Task | Rewrite the lines of the listing as a numbered list, starting with the line that contains "You are a computer-use" and running through the end of the listing, both ends included. Skip blank lines and leave out the pictures.

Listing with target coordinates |
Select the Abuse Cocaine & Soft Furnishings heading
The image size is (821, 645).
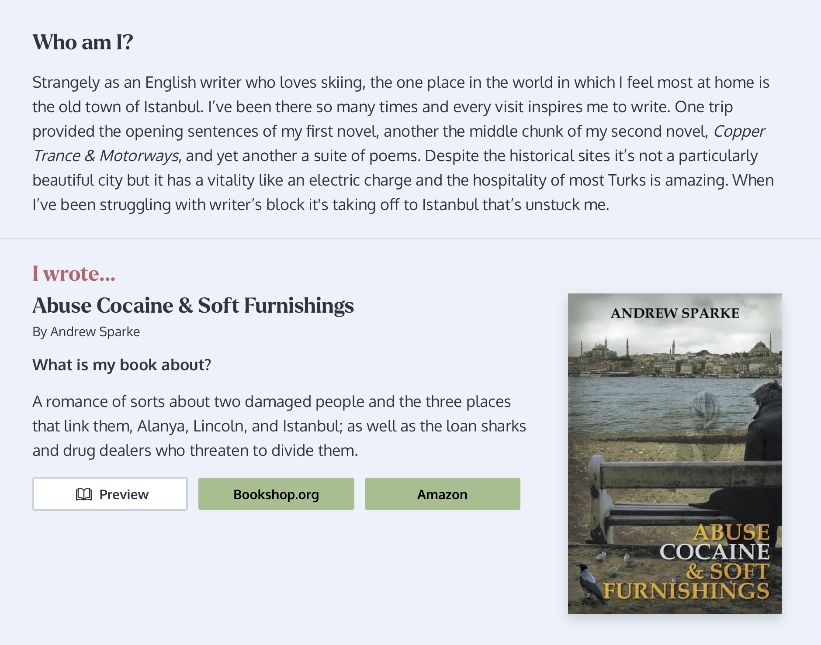tap(193, 305)
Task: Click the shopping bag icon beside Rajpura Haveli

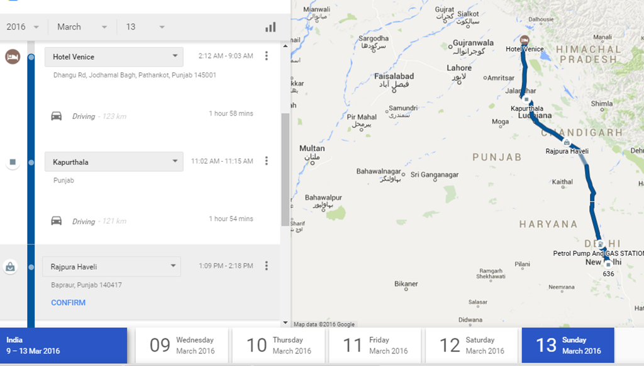Action: 11,267
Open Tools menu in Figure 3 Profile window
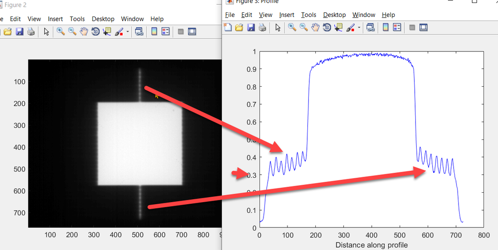This screenshot has height=250, width=498. [x=308, y=15]
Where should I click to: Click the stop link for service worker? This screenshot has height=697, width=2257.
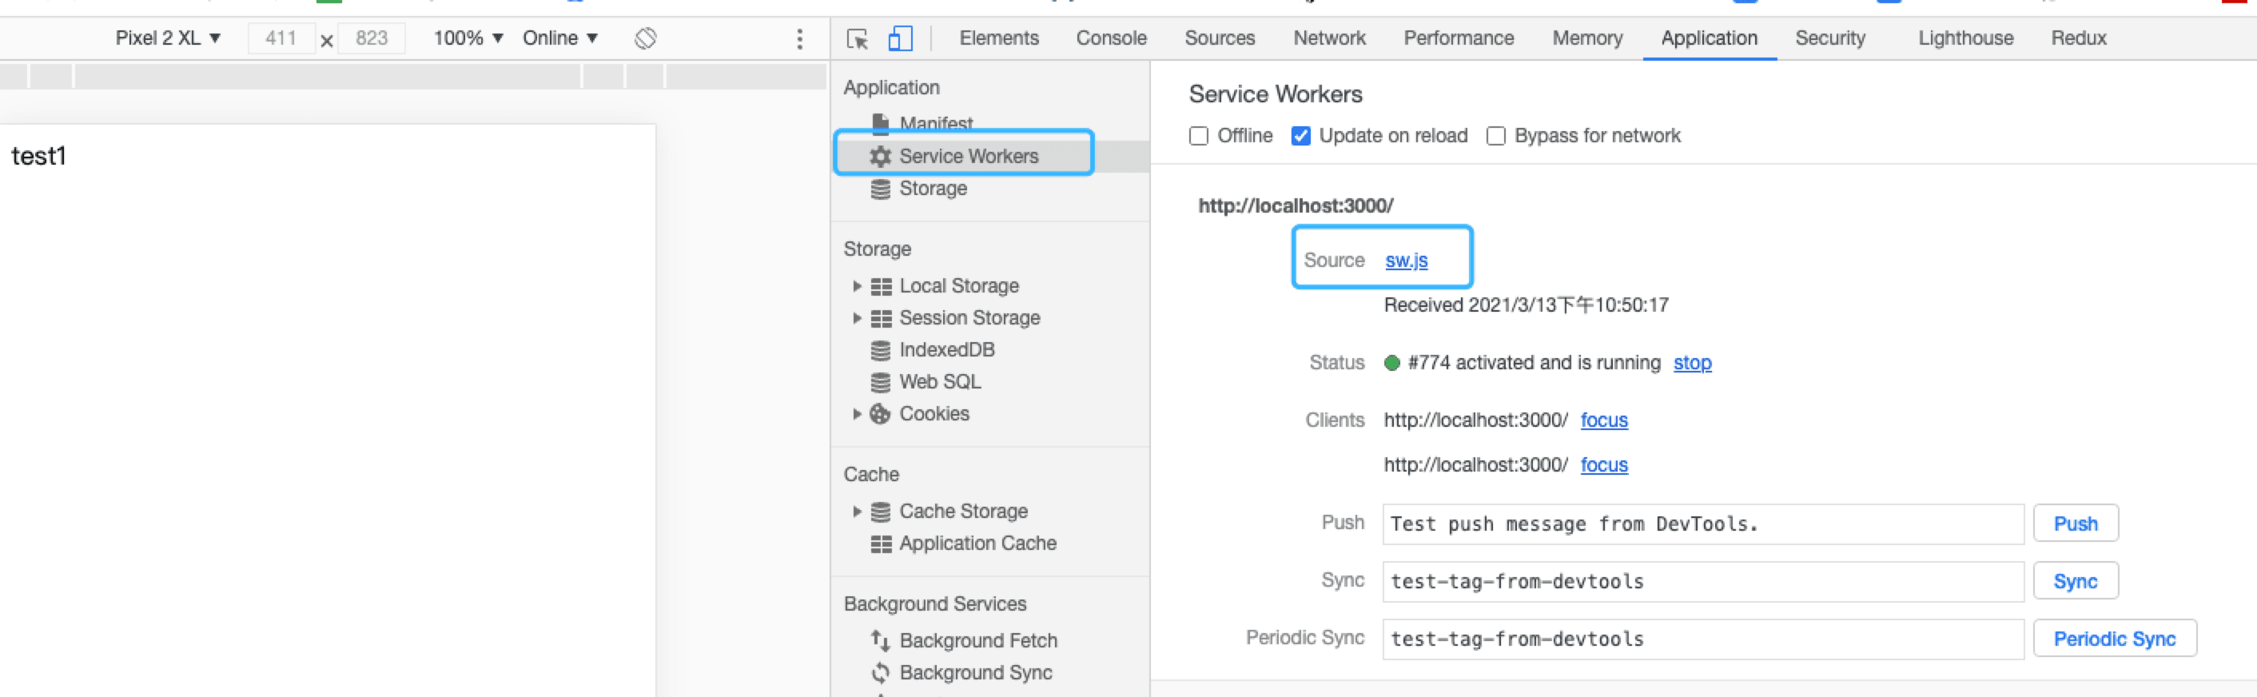coord(1691,363)

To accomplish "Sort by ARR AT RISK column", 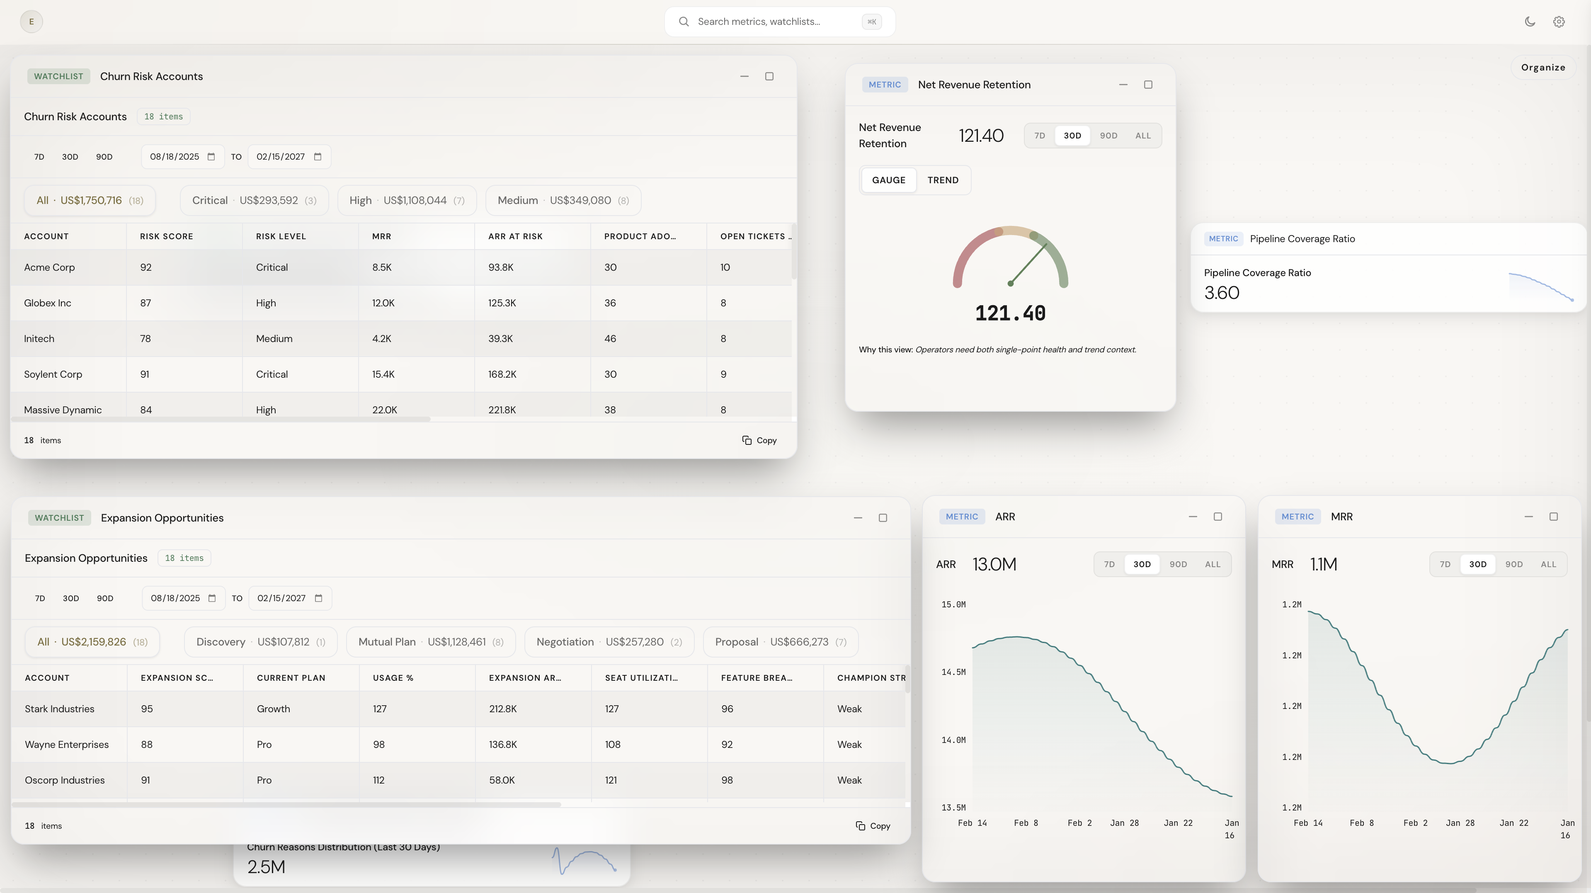I will (x=515, y=237).
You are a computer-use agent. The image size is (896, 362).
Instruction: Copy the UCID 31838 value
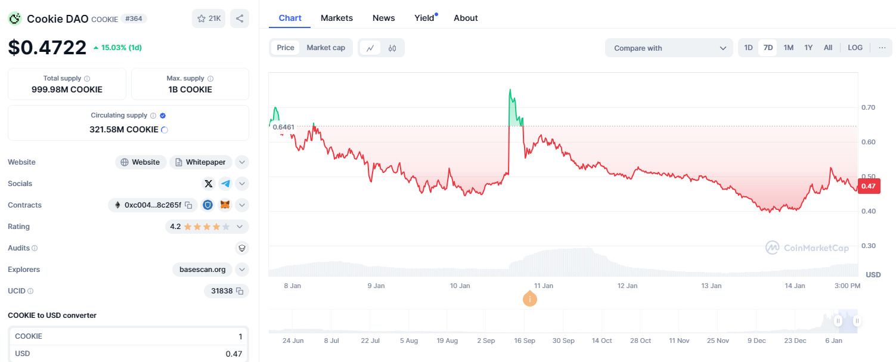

Solution to the exercise |
1. You are a computer-use agent. The image size is (896, 362).
2. Instruction: Copy the UCID 31838 value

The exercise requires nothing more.